* _What you will do_
Write out, word for word, the part of the listing below that opens with the line containing "NANO Nuclear and" and closes with the line containing "Adapter DISPLAYPORT MINI-HDMI", keeping both of those lines and adding no others.
● ● ● ● ● ● ●
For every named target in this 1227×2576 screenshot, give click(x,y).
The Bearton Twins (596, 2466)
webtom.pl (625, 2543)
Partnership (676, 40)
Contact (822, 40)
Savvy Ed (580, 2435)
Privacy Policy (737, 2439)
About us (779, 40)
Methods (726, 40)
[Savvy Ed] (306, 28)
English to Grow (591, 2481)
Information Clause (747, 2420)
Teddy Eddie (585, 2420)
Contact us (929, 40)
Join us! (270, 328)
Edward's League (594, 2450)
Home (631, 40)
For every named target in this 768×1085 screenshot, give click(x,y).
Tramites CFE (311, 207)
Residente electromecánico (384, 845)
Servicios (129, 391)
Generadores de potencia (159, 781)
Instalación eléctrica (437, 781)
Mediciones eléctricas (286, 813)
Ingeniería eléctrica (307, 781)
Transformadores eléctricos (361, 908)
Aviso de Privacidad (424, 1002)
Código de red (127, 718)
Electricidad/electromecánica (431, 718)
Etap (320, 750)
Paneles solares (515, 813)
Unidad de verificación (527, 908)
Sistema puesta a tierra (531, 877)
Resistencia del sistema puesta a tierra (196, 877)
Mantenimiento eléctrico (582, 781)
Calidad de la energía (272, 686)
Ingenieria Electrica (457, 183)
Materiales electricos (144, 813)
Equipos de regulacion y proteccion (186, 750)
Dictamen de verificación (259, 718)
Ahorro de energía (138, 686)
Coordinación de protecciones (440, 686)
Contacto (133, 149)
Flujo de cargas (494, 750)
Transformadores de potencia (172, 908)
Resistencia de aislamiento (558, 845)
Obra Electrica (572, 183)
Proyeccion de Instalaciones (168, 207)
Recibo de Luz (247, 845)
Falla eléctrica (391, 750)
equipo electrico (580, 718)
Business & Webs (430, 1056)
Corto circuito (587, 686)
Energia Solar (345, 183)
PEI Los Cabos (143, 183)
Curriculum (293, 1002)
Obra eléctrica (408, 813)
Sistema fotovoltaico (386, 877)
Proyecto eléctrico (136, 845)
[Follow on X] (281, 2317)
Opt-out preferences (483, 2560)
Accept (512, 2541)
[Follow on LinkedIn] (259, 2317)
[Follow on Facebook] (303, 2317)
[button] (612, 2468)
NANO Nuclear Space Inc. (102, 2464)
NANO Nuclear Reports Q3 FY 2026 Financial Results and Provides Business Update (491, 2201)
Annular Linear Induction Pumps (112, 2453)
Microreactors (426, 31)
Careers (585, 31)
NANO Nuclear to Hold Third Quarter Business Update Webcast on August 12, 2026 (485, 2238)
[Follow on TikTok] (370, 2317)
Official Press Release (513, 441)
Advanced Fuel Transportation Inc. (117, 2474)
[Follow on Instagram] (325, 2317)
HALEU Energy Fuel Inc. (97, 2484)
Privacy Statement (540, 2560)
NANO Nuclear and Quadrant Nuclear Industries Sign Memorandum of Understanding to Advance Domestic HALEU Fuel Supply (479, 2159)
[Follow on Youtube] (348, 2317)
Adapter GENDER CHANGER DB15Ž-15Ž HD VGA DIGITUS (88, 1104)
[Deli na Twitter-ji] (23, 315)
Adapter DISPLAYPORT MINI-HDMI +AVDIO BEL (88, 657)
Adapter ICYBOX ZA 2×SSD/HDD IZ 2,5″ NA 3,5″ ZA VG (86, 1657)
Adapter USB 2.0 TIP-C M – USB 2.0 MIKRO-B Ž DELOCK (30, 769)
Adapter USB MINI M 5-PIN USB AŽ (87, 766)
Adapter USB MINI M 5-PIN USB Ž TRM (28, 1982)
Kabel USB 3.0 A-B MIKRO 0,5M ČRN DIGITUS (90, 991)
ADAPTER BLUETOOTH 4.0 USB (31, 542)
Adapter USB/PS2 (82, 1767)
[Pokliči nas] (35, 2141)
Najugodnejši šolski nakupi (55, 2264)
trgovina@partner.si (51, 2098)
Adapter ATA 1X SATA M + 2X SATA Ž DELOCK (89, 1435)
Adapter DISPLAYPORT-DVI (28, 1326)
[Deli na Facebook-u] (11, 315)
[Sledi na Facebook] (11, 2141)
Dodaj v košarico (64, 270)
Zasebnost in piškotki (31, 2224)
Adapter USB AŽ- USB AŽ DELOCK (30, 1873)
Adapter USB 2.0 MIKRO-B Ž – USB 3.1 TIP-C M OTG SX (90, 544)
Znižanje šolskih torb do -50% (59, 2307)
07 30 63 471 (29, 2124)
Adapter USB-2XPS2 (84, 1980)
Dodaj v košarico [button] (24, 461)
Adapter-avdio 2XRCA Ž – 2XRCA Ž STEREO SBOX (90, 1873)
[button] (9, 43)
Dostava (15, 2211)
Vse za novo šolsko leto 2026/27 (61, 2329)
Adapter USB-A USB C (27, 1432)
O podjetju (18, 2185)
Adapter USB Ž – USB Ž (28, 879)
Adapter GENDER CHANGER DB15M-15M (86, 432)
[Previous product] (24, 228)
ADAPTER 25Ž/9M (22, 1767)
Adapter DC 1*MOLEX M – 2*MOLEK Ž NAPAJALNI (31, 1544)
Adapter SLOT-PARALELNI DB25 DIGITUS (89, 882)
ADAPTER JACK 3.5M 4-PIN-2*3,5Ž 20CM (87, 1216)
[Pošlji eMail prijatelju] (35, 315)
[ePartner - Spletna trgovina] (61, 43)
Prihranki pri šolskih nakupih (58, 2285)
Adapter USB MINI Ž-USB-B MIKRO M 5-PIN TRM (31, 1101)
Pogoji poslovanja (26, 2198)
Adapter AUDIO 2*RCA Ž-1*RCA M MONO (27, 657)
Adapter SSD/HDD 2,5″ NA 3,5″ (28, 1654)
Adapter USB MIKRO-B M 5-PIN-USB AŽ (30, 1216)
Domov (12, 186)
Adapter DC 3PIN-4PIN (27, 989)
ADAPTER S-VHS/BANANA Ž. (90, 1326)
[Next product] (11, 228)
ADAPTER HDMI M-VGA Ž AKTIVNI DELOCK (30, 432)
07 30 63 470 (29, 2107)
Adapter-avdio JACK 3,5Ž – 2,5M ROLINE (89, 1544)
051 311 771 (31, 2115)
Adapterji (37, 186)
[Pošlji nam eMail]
● ● ● ● ● ● ●
* _Solution for this task_
NANO Nuclear and Quadrant Nuclear Industries Sign Memorandum of Understanding to Advance Domestic HALEU Fuel Supply (479, 2159)
[Follow on Youtube] (348, 2317)
Adapter GENDER CHANGER DB15Ž-15Ž HD VGA DIGITUS (88, 1104)
[Deli na Twitter-ji] (23, 315)
Adapter DISPLAYPORT MINI-HDMI +AVDIO BEL (88, 657)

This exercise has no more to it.